東京株式(大引け)=305円高、買い気強く大幅反発

 28日の東京株式市場は大きく買い先行でスタートした後も買いが続き次第高の展開となった。先物を経由した買い圧力も加わり、ほぼ高値圏で着地している。
 大引けの日経平均株価は前日比305円高の1万1559円と大幅反発となった。東証1部の売買高概算は32億9163万株、売買代金は2兆1169億円。値上がり銘柄数は1451、値下がり銘柄数は185、前日比変わらずは63だった。全体の85%の銘柄が上昇する全面高様相で後場は一段と水準を切り上げた。
 前日の米国株市場でNYダウが史上最高値の1万4164ドルを視野にとらえる上昇をみせたことから、相対的に出遅れている東京市場でも底上げ的な買い戻しが入った。前日のイタリア国債の入札が波乱なく通過したことからリスクオンの流れが戻り、為替が円安方向に振れたことなども追い風となっている。MSCIなどの株価指数入れ替えや大型投信設定など需給面の思惑も結果的に株高を後押しする材料となった。月間ベースでは7カ月連続の上昇となり、2月の東証1部の平均売買代金は4年4カ月ぶりに2兆円を超えた。

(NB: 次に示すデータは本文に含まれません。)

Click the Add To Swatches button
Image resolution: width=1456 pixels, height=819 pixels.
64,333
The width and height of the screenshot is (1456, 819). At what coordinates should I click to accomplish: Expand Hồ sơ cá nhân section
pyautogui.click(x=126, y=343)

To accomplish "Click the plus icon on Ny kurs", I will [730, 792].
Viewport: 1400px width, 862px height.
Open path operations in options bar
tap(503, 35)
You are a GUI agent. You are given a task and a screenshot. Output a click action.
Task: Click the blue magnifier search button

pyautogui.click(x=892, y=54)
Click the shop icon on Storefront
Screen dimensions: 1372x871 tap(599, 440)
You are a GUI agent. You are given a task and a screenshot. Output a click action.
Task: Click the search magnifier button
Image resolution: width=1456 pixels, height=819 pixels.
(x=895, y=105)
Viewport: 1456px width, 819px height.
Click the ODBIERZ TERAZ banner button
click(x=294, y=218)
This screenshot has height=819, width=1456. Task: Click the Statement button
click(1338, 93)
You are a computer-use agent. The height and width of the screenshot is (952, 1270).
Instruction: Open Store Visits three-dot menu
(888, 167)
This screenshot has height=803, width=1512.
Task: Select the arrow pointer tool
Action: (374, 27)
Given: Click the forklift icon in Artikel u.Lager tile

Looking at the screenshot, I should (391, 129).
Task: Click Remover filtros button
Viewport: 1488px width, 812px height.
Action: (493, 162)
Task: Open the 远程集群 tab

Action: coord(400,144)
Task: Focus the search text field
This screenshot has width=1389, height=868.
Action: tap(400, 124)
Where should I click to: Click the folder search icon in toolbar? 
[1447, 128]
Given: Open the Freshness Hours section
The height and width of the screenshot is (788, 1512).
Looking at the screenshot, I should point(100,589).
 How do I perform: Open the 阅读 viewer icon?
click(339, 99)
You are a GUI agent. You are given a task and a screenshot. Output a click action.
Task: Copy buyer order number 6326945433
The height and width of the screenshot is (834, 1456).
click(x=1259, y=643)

 個別では、トヨタ、ホンダなど自動車株が買われ、みずほ、三菱UFJなどの銀行や三井不はじめ不動産株、三菱倉庫など倉庫株が軒並み高い。ソフトバンクも物色された。ファーストリテが急騰、都競馬、サニックスなども値を飛ばしている。半面、日本取引所が急反落、ディーエヌエーも冴えない。林兼産、日配飼、プリマ、井関農なども利益確定売りに押された。